What the task requires:
Write the data out again so that it matches word for word.

Material for this exercise:
________
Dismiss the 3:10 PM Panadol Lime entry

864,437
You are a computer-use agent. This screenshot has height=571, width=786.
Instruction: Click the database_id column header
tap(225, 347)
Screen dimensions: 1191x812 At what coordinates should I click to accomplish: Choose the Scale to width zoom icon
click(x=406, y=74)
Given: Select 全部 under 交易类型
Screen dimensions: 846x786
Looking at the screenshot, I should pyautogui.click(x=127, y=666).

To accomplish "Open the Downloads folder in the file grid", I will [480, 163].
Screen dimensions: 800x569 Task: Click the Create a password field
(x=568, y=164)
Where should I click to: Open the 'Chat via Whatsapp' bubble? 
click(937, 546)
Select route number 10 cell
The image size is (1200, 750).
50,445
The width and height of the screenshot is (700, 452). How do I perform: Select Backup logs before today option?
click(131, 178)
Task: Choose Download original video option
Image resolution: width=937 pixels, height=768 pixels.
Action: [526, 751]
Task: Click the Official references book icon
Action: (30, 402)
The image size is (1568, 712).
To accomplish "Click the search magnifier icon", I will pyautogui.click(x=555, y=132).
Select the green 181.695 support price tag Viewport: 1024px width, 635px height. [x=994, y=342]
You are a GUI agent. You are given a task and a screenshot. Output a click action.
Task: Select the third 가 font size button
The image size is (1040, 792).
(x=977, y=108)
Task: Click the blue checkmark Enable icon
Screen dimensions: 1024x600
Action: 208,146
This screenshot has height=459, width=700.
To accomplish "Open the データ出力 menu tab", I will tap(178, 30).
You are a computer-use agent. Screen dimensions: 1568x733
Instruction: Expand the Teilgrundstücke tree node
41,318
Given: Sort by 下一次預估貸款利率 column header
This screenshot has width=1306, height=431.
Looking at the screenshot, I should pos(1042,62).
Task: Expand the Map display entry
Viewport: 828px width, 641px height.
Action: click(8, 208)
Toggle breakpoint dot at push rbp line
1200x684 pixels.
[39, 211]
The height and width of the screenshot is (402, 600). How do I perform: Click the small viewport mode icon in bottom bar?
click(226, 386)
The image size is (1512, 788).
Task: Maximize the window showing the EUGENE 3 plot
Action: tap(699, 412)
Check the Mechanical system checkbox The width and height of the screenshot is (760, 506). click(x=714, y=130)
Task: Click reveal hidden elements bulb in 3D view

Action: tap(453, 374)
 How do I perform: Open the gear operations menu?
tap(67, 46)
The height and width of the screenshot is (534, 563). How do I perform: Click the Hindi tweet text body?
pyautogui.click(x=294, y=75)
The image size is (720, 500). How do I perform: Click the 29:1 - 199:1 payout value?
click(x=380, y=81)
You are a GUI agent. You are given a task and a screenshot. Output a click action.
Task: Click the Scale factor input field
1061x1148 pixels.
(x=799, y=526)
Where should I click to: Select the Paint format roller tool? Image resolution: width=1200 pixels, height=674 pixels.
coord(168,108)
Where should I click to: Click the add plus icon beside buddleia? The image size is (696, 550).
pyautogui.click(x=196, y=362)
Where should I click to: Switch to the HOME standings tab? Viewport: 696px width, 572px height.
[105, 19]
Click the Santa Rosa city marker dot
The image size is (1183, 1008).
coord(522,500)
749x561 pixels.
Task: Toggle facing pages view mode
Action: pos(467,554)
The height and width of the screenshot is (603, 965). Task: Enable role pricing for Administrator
________
Answer to the exercise:
Dismiss the 3:10 PM Panadol Lime entry

864,437
You are a computer-use agent. This screenshot has height=571, width=786.
Instruction: Click the database_id column header
tap(225, 347)
Screen dimensions: 1191x812 At what coordinates should I click to accomplish: Choose the Scale to width zoom icon
click(x=406, y=74)
Given: Select 全部 under 交易类型
Screen dimensions: 846x786
Looking at the screenshot, I should pyautogui.click(x=127, y=666).

To accomplish "Open the Downloads folder in the file grid", I will [480, 163].
Screen dimensions: 800x569 Task: Click the Create a password field
(x=568, y=164)
Where should I click to: Open the 'Chat via Whatsapp' bubble? 
click(937, 546)
Select route number 10 cell
The image size is (1200, 750).
50,445
The width and height of the screenshot is (700, 452). How do I perform: Select Backup logs before today option?
click(131, 178)
Task: Choose Download original video option
Image resolution: width=937 pixels, height=768 pixels.
Action: [526, 751]
Task: Click the Official references book icon
Action: (30, 402)
The image size is (1568, 712).
To accomplish "Click the search magnifier icon", I will pyautogui.click(x=555, y=132).
Select the green 181.695 support price tag Viewport: 1024px width, 635px height. [x=994, y=342]
You are a GUI agent. You are given a task and a screenshot. Output a click action.
Task: Select the third 가 font size button
The image size is (1040, 792).
(x=977, y=108)
Task: Click the blue checkmark Enable icon
Screen dimensions: 1024x600
Action: 208,146
This screenshot has height=459, width=700.
To accomplish "Open the データ出力 menu tab", I will tap(178, 30).
You are a computer-use agent. Screen dimensions: 1568x733
Instruction: Expand the Teilgrundstücke tree node
41,318
Given: Sort by 下一次預估貸款利率 column header
This screenshot has width=1306, height=431.
Looking at the screenshot, I should pos(1042,62).
Task: Expand the Map display entry
Viewport: 828px width, 641px height.
Action: click(8, 208)
Toggle breakpoint dot at push rbp line
1200x684 pixels.
[39, 211]
The height and width of the screenshot is (402, 600). How do I perform: Click the small viewport mode icon in bottom bar?
click(226, 386)
The image size is (1512, 788).
Task: Maximize the window showing the EUGENE 3 plot
Action: tap(699, 412)
Check the Mechanical system checkbox The width and height of the screenshot is (760, 506). click(x=714, y=130)
Task: Click reveal hidden elements bulb in 3D view

Action: tap(453, 374)
 How do I perform: Open the gear operations menu?
tap(67, 46)
The height and width of the screenshot is (534, 563). How do I perform: Click the Hindi tweet text body?
pyautogui.click(x=294, y=75)
The image size is (720, 500). How do I perform: Click the 29:1 - 199:1 payout value?
click(x=380, y=81)
You are a GUI agent. You are given a task and a screenshot. Output a click action.
Task: Click the Scale factor input field
1061x1148 pixels.
(x=799, y=526)
Where should I click to: Select the Paint format roller tool? Image resolution: width=1200 pixels, height=674 pixels.
coord(168,108)
Where should I click to: Click the add plus icon beside buddleia? The image size is (696, 550).
pyautogui.click(x=196, y=362)
Where should I click to: Switch to the HOME standings tab? Viewport: 696px width, 572px height.
[105, 19]
Click the Santa Rosa city marker dot
The image size is (1183, 1008).
coord(522,500)
749x561 pixels.
Task: Toggle facing pages view mode
Action: pos(467,554)
The height and width of the screenshot is (603, 965). Task: Enable role pricing for Administrator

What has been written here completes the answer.